Quelle définition du mariage?
Cette question va forcément resurgir. Elle divise le parlement depuis des années. Le PS et le PLR sont favorables à la taxation séparée, alors que le PDC et l’UDC défendent l’idée d’une imposition conjointe avec application d’un taux fiscal réduit. Le Conseil fédéral a d’ailleurs présenté au printemps 2018 un modèle d’imposition des familles à choix. L’autorité fiscale calcule l’impôt d’un couple à deux revenus de deux manières: la taxation commune et la taxation individuelle. Le montant le plus favorable est ensuite appliqué. Ce projet est dans les mains de la Commission de l’économie du Conseil des Etats (CER-E), qui l’a suspendu en juin 2018 après l’annonce de l’erreur commise par l’administration.

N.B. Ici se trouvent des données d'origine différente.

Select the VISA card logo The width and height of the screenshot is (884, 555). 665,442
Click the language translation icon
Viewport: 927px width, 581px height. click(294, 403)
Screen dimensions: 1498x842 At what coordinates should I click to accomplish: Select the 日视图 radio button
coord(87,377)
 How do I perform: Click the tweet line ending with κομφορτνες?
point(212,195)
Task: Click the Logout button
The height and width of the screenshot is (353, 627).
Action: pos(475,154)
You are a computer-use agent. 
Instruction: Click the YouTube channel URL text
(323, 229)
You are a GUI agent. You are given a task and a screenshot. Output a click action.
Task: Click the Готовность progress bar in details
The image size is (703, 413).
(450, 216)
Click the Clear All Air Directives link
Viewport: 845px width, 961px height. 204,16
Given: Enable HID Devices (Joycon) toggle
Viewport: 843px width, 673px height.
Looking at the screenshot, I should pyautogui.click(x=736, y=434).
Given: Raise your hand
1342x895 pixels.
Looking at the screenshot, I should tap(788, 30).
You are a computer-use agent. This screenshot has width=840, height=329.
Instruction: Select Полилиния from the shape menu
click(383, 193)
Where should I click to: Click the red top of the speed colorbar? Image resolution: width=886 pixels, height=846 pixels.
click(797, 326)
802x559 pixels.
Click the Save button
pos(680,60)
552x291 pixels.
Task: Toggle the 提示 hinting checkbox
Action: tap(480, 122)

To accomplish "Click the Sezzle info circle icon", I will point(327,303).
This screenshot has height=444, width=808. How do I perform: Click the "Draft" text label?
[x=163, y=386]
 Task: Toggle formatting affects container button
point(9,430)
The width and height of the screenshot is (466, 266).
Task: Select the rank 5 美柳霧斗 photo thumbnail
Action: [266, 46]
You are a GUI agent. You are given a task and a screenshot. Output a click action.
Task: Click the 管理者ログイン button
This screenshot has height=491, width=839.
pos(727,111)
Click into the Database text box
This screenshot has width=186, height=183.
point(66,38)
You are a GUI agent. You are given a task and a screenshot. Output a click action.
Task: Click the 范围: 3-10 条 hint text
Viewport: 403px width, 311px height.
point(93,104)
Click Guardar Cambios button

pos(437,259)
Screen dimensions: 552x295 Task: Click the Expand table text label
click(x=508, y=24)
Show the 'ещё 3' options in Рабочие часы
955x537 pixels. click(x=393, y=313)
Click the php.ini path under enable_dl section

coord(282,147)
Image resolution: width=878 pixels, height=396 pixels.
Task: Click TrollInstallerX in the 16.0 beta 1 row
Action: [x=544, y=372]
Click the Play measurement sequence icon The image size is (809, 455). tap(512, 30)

Et il y a l’autre volet de l’initiative du PDC: le texte voulait préciser dans la Constitution que le mariage était l'«union durable d’un homme et d’une femme». Le PDC est embarrassé sur ce point. «C’est un autre débat», dit prudemment Charles Juillard. «Il faut combattre cette définition discriminatoire du mariage. C’est un affront aux différentes orientations sexuelles, aux couples vivant en concubinage et aux familles monoparentales», martèle Ada Marra. Or, une commission du Conseil national vient de mettre en consultation un projet d’article constitutionnel qui propose d’ouvrir le mariage «à tous les couples quels que soient leur sexe ou leur orientation sexuelle». L’idée vient du Parti vert’libéral. Le Conseil national lui a donné suite par 118 voix contre 17. «Un nouveau débat est nécessaire autour de cette question», reconnaît Olivier Feller. Le verdict du TF s’inscrit ainsi dans un contexte qui a évolué depuis 2016.